What is required
A single number is the answer: the count of lines in these records with "screenshot" in them.

══ Supplied material ══

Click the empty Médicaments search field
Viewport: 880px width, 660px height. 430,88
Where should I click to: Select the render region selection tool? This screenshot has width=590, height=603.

═══
══ Supplied material ══

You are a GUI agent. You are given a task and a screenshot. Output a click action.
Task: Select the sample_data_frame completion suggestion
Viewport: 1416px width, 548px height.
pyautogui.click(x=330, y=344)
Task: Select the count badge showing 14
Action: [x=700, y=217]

═══

Solution for this task
2